Start of Data to process

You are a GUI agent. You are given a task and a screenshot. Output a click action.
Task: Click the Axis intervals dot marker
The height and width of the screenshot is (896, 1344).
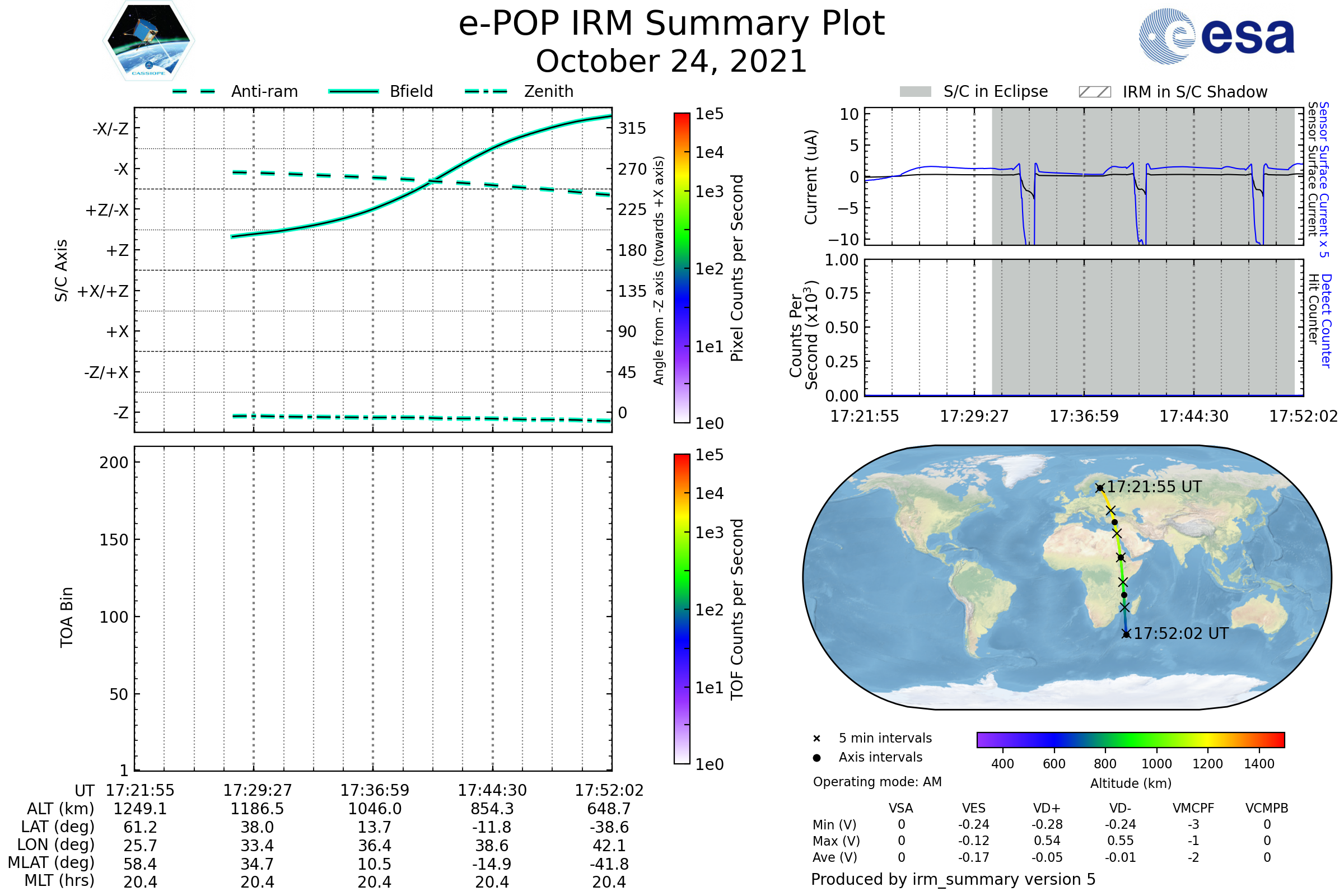click(x=816, y=758)
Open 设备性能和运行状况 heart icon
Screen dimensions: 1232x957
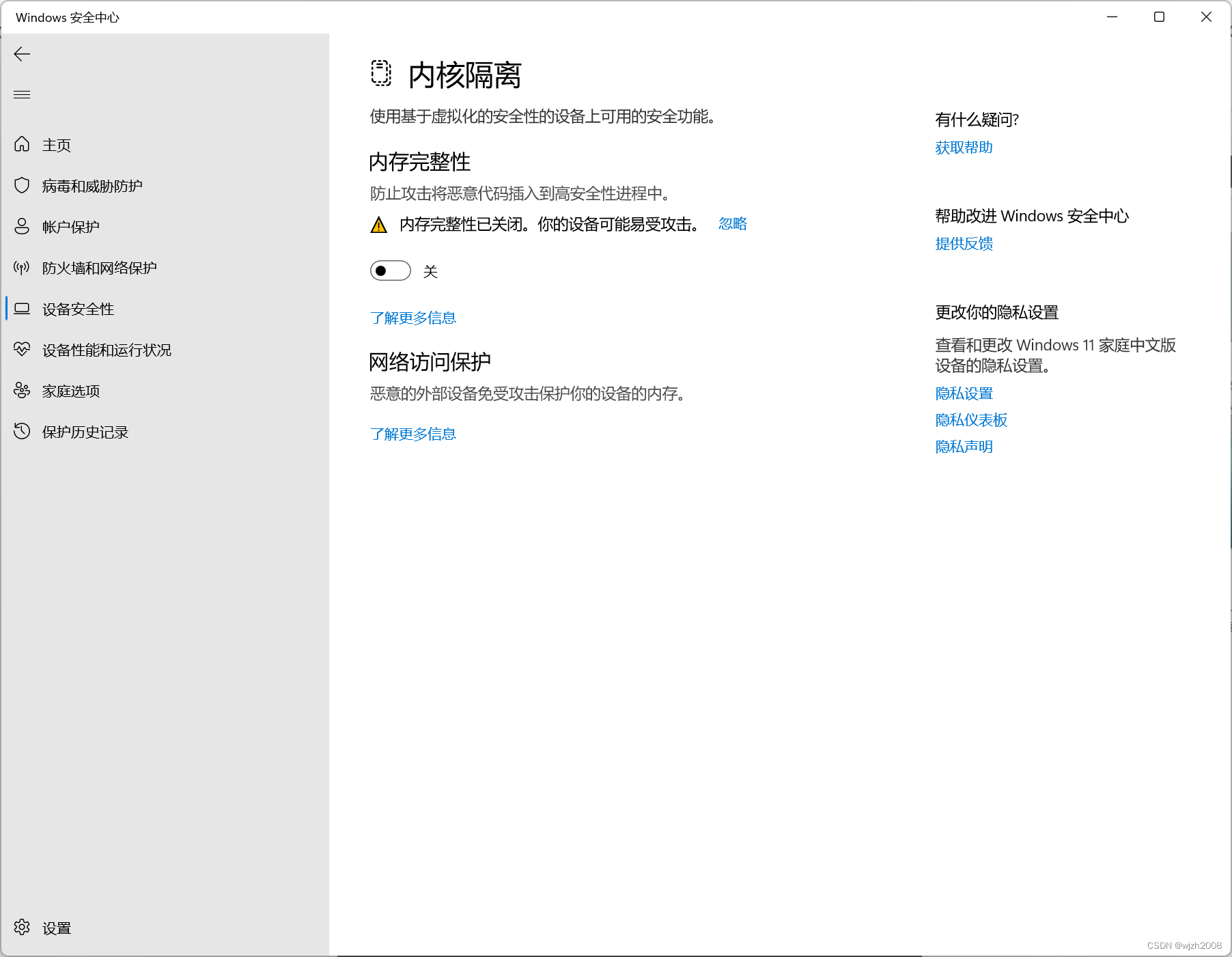click(21, 349)
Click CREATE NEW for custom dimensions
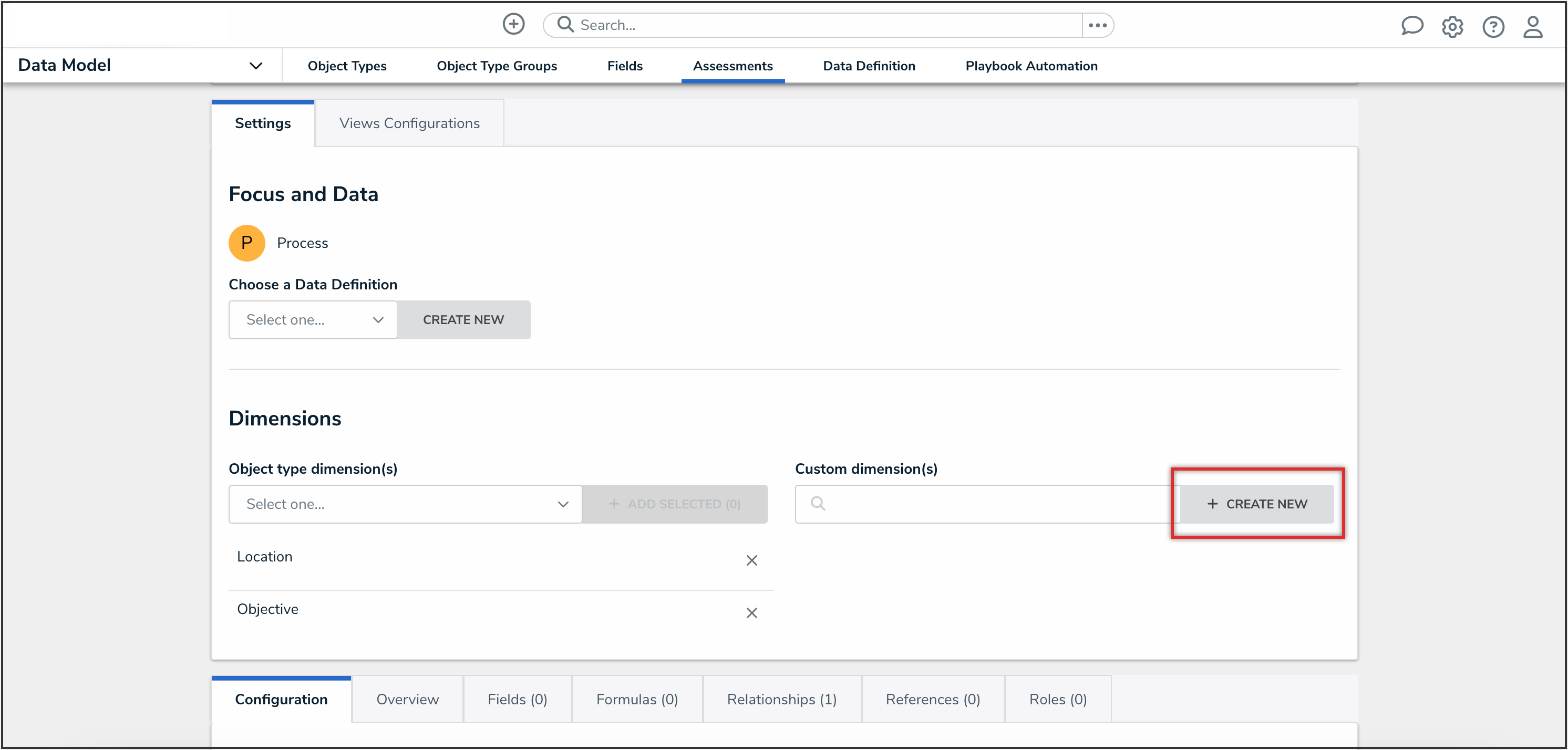Screen dimensions: 1568x750 pos(1257,504)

End of Data to process

> [Task prompt] An exact restatement of the entries above is needed; no picture may appear in it.

> [Written answer]
You are a GUI agent. You are given a task and a screenshot. Output a click action.
Task: Click the Axis intervals dot marker
The height and width of the screenshot is (896, 1344).
click(x=816, y=758)
Open 设备性能和运行状况 heart icon
Screen dimensions: 1232x957
click(21, 349)
Click CREATE NEW for custom dimensions
Screen dimensions: 1568x750 pos(1257,504)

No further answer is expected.